Ethereal is included with virtually all Linux distributions, so if you are running Linux, it is likely that you already have it (or have easy access to it). But what if you aren't a Linux convert and don't want to load it just for Ethereal? What if you are at a location where the computers run only that other operating system? Are you out of luck?
Should you not have a dedicated Linux machine, you can still use Ethereal by taking advantage of one of the Live CD distributions, such as Knoppix. A "Live CD" distribution is a rather clever thing to behold. You simply insert the CD into your computer's CD drive and reboot (you'll need to ensure that your computer is set to boot from CD before the hard drive). When the system comes up, you'll be running a complete Linux distribution, replete with tools such as Ethereal. No software is loaded onto your hard drive, and nothing on the hard drive will be altered. You need only remove the CD from the CD drive to restore your computer's normal operation.

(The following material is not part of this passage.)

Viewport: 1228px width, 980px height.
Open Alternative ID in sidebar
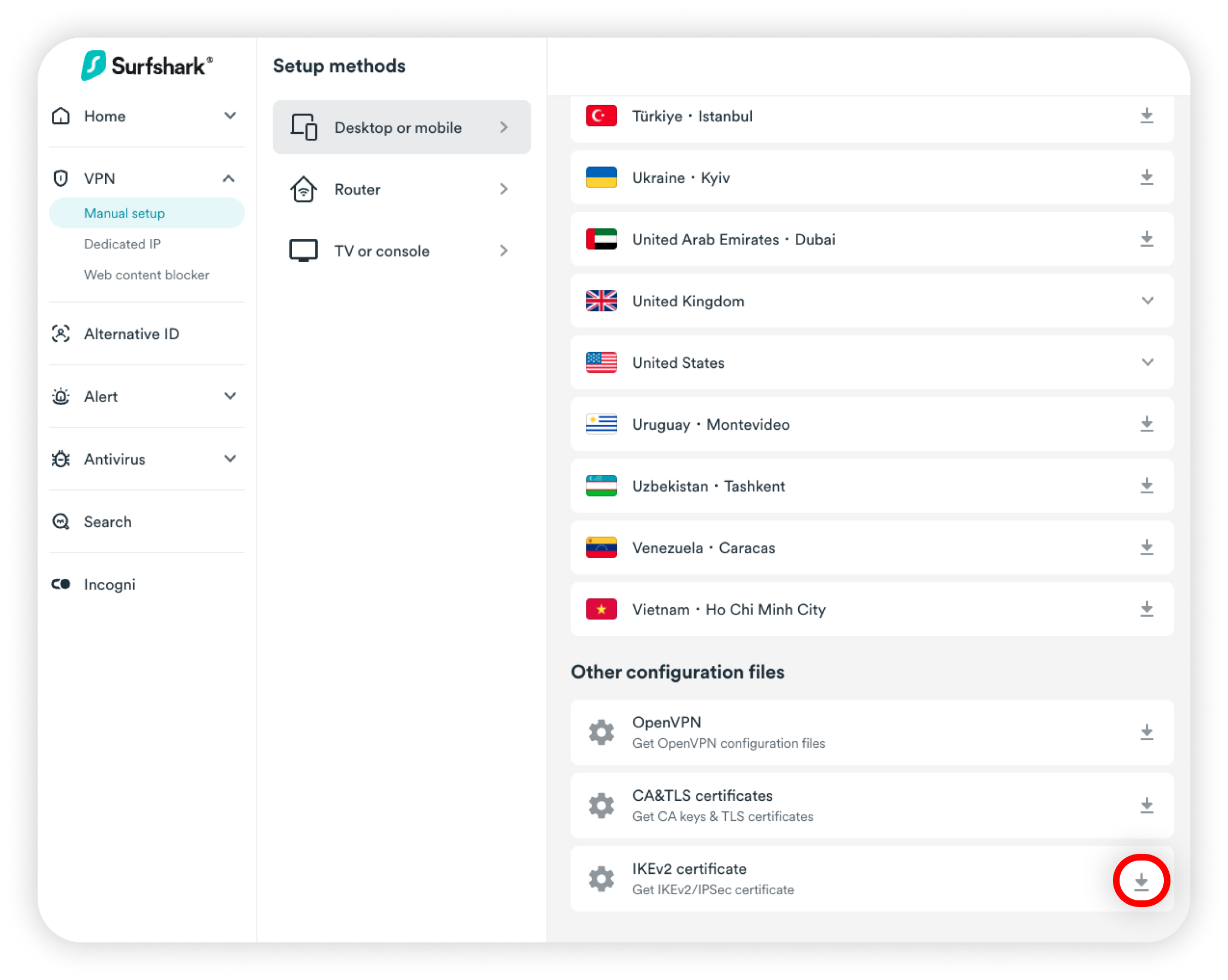pyautogui.click(x=131, y=333)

From a Linux perspective, the only major difference you'll note between a Linux disk installation and a Live CD is that the Live CD typically runs more slowly, since everything must be loaded from the CD drive. Once a program gets loaded into RAM, it tends to run at the full speed.
So enamored am I of Knoppix that I keep a copy handy at all times, even if I have my Linux laptop with me. Not only does it allow me to fire up Ethereal on a different machine than my own, but the other tools included on the CD have enabled me to repair or retrieve data from disks loaded with that other operating system. It's like having a software Swiss Army knife!
As much as I'd like to think that everyone is investigating Linux and open-source tools such as Ethereal, I know that many hesitate for lack of time. It becomes a catch-22 situation. You don't have time to investigate tools such as Ethereal, yet if you had them at your disposal, you'd have more time to investigate tools such as Ethereal. The open-source community has made it much easier with Live CD distributions, thus the excuses for not adding programs such as Ethereal to your toolkit are becoming harder to come by.
I encourage you to visit the Knoppix site and download the CD ISO image, which you can use to create your own bootable Linux CD. It will give you a chance to see Linux in action, as well as give you access to Ethereal and other open-source network tools (which I'll discuss in future columns). I guarantee that it will make your life much easier.
What About Mike?
And what of Mike's situation? Using Ethereal, he was easily able to document that our servers were contacting the UPS SNMP device and that it was properly responding. That vindicated our assertion that our network was fine. Mike truly enjoyed delivering the documentation to the aforementioned technician, thus turning the tables and putting the onus back on the software provider to work on the problem. Not only did that give the tech a well-needed attitude adjustment, but it saved me a possible trip to the pokey to post bail for Mike. Open-source software to the rescue!